The two standard reduction half-reactions given are:
$$\text{(i)}\; Fe(OH)_2(s)+2e^- \rightarrow Fe(s)+2OH^- (aq),\; E^0 = -0.88\; \text{V}$$
$$\text{(ii)}\; AgBr(s)+e^- \rightarrow Ag(s)+Br^- (aq),\; E^0 = +0.07\; \text{V}$$

Step 1 : Identify the cathode and the anode.
The half-cell with the more positive $$E^0$$ is reduced; the other is forced to run in the opposite (oxidation) direction.
$$E^0_{AgBr/Ag} = +0.07\; \text{V} \gt E^0_{Fe(OH)_2/Fe} = -0.88\; \text{V}$$
Therefore:
• Cathode (reduction): $$AgBr(s)+e^- \rightarrow Ag(s)+Br^- (aq)$$
• Anode (oxidation): reverse of (i) ⇒ $$Fe(s)+2OH^- (aq) \rightarrow Fe(OH)_2(s)+2e^-$$

Step 2 : Balance the electrons.
The cathode process involves 1 e⁻, the anode 2 e⁻. Multiply the cathode equation by 2:

$$\begin{aligned} \text{Cathode: } & 2AgBr(s)+2e^- \rightarrow 2Ag(s)+2Br^- (aq) \\ \text{Anode: } & Fe(s)+2OH^- (aq) \rightarrow Fe(OH)_2(s)+2e^- \end{aligned}$$

Adding the two gives the overall cell reaction:

$$Fe(s)+2OH^- (aq)+2AgBr(s) \rightarrow Fe(OH)_2(s)+2Ag(s)+2Br^- (aq)$$

This is exactly the statement in Option A, so Option A is correct.
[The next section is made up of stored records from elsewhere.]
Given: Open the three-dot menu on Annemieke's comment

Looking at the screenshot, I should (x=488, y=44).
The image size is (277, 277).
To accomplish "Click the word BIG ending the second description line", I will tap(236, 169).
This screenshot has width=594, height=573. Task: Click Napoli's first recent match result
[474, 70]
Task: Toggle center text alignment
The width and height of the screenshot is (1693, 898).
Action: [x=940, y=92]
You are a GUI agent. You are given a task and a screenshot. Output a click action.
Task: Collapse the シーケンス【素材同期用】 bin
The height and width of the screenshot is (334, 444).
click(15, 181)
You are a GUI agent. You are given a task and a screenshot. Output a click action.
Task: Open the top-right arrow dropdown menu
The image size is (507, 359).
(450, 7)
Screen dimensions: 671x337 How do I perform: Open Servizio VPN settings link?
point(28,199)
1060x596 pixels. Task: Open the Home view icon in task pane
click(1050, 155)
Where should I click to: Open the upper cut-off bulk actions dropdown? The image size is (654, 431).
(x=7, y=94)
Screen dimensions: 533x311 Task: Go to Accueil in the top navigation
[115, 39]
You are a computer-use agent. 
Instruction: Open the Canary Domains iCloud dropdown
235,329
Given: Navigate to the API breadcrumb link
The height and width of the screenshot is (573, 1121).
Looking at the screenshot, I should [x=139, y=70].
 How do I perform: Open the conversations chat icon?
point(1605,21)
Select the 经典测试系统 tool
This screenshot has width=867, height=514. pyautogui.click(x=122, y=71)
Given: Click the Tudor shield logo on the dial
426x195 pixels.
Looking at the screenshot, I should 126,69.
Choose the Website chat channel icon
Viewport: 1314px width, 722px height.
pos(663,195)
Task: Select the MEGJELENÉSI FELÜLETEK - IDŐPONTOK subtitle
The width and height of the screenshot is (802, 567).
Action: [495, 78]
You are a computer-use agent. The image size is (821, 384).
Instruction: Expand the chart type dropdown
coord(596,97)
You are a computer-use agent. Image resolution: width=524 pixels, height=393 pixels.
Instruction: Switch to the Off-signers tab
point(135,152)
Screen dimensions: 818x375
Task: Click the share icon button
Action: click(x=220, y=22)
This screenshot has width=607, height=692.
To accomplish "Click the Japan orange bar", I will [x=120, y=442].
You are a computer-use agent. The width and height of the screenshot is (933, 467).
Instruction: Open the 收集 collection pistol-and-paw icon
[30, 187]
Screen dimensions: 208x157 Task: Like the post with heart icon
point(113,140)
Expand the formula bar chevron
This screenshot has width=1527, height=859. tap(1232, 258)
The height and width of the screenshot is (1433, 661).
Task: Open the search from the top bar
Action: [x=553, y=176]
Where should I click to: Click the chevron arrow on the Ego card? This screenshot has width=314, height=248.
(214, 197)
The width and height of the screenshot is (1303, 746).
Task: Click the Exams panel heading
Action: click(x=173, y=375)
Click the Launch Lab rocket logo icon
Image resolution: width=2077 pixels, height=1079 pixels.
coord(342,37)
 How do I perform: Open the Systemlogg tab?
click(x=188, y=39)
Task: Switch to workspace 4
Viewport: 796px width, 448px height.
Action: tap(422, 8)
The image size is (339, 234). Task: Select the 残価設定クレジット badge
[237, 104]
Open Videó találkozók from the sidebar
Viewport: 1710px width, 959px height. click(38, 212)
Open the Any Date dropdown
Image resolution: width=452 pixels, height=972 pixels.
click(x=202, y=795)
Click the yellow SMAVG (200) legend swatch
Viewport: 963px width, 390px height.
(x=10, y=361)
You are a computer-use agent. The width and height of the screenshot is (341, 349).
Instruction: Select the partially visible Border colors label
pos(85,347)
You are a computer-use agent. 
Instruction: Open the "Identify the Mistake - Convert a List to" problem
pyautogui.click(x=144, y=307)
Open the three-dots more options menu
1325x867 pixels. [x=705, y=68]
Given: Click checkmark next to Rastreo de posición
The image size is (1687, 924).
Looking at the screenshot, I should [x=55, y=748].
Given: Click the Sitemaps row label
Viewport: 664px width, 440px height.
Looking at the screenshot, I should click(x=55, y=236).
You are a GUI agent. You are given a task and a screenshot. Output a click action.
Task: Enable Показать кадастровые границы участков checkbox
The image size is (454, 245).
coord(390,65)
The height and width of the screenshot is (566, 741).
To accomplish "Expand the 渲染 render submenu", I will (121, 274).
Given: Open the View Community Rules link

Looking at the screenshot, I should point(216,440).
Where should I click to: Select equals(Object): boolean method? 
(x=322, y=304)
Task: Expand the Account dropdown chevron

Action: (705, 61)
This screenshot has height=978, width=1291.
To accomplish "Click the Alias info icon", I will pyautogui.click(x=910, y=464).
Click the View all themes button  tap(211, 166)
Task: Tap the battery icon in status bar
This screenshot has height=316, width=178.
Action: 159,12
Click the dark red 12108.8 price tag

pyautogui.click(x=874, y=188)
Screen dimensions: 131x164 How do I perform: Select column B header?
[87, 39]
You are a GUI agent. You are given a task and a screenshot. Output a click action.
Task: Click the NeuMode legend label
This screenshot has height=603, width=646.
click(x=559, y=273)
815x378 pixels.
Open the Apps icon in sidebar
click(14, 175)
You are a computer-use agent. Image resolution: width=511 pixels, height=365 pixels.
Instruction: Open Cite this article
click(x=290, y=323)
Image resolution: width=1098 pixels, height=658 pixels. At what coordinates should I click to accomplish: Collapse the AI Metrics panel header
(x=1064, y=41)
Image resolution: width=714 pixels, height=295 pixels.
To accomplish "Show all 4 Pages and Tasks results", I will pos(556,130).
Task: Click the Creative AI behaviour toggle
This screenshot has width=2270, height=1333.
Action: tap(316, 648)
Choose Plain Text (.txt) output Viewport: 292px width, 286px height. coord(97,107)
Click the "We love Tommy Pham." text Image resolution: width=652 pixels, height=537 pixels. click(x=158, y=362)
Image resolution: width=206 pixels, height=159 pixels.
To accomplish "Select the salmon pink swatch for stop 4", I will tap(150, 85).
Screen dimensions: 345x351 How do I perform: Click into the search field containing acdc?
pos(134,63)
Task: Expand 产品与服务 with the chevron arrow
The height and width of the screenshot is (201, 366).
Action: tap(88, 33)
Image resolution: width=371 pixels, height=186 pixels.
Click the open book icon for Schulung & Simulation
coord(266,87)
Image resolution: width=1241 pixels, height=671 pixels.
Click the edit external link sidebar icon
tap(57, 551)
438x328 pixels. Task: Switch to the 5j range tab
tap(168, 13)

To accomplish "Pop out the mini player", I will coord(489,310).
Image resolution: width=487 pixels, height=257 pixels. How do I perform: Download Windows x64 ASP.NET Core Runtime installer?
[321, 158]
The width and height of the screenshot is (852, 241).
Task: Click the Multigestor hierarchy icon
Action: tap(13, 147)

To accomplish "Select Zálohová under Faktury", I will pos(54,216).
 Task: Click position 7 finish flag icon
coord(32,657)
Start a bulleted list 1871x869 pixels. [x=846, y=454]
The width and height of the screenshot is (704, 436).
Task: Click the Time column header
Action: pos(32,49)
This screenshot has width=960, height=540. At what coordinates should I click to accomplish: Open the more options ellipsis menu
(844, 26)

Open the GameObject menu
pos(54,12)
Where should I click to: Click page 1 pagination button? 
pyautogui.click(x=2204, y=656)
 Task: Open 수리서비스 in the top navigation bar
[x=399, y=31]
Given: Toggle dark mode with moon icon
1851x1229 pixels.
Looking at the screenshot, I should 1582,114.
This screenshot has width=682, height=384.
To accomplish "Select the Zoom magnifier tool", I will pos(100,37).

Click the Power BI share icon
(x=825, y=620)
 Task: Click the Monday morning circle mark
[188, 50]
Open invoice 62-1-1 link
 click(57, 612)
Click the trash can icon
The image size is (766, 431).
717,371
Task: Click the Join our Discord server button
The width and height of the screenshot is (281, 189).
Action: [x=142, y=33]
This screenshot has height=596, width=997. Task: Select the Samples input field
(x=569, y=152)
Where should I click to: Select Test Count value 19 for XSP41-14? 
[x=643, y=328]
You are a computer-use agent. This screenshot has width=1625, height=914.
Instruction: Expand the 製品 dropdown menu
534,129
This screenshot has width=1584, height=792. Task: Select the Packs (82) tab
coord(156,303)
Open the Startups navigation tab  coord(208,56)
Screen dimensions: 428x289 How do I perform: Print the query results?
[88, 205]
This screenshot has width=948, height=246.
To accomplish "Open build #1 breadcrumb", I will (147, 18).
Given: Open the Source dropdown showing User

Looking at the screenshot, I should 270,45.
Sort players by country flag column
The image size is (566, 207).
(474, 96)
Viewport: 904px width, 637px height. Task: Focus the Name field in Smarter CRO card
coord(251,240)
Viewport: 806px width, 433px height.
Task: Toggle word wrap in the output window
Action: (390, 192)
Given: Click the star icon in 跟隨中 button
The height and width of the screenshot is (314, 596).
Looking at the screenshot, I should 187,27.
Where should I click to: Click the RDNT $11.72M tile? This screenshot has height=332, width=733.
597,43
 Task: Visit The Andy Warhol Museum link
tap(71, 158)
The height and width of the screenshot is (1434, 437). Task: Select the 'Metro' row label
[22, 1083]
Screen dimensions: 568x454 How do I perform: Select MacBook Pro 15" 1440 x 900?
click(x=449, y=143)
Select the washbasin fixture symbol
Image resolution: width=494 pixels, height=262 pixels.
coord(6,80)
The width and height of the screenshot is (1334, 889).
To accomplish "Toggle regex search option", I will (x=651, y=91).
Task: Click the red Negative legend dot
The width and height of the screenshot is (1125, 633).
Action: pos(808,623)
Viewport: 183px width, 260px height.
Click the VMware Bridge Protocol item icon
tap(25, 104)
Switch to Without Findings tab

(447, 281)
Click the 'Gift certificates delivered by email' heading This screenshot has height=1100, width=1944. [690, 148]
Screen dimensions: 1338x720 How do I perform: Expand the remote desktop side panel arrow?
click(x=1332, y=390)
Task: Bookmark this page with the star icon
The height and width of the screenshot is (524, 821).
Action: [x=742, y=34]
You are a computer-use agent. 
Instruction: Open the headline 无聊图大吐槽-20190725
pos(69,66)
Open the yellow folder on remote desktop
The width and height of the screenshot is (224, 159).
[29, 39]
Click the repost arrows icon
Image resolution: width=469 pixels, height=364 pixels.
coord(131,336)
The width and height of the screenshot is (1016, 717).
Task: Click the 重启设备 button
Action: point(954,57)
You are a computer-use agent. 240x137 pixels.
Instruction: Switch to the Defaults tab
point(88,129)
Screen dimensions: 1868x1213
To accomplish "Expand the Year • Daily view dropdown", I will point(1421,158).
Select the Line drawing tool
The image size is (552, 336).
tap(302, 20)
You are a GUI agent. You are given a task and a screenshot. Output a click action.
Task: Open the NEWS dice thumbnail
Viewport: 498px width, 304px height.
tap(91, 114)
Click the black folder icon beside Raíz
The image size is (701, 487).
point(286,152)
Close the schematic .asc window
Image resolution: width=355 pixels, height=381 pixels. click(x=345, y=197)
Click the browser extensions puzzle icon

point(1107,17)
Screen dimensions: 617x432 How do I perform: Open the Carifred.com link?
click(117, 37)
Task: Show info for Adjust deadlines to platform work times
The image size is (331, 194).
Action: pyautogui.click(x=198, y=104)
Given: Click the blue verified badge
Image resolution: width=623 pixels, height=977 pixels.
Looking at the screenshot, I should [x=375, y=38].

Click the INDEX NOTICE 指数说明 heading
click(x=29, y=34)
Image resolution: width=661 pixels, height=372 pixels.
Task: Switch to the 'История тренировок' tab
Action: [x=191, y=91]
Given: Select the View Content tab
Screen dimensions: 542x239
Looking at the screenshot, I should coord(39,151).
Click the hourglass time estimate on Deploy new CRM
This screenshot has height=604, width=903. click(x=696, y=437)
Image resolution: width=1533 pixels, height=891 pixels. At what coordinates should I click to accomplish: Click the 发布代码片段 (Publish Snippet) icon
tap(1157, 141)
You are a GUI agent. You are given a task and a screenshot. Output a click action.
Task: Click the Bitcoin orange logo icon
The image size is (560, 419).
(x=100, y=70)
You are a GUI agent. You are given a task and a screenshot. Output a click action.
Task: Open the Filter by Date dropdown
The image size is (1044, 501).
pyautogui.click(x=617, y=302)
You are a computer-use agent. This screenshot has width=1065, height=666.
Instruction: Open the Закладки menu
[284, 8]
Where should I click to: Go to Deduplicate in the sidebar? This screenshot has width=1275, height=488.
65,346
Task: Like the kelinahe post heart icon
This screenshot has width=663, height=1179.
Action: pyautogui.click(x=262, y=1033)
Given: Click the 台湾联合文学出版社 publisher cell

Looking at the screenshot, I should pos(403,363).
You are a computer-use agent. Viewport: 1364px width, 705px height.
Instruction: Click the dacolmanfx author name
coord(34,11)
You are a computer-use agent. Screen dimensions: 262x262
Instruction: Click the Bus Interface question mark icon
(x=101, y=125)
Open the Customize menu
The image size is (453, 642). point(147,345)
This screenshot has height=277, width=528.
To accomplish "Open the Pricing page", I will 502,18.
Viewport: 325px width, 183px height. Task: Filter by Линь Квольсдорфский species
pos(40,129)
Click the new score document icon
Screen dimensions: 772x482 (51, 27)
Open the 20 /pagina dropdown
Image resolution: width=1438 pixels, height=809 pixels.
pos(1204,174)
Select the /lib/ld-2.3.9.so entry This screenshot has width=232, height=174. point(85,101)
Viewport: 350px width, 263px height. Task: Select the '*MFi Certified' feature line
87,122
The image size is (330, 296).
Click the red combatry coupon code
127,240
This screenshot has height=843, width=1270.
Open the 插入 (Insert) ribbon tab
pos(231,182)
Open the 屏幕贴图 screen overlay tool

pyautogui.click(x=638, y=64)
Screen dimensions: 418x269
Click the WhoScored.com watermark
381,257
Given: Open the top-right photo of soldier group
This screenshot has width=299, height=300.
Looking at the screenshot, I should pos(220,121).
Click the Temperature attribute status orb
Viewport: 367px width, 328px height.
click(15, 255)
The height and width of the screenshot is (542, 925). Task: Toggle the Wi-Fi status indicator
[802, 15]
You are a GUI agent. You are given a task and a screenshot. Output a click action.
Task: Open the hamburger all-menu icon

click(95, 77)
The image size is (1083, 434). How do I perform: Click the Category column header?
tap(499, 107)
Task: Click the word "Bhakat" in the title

Step 3 : Calculate the standard cell potential $$E^0_{cell}$$.
Formula: $$E^0_{cell}=E^0_{\text{cathode (reduction)}}-E^0_{\text{anode (reduction form)}}$$
$$E^0_{cell}=0.07\; \text{V}-(-0.88\; \text{V})=+0.95\; \text{V}$$
Hence $$E^0_{cell}=+0.95\; \text{V}$$ (not −0.95 V), so Option B is wrong.

Step 4 : Examine the role of iron.
In the cell, $$Fe(s)$$ loses electrons to form $$Fe(OH)_2(s)$$, so iron is oxidised, not reduced. Option C is wrong.

Step 5 : Nature of $$E^0_{cell}$$.
A potential difference does not depend on the amount of substance; it is an intensive property, not extensive. Therefore Option D is wrong.

Final conclusion: Only Option A is correct: Fe(s)+2OH$$^-$$ (aq)+2AgBr(s) ⇌ Fe(OH)$$_2$$(s)+2Ag(s)+2Br$$^-$$ (aq).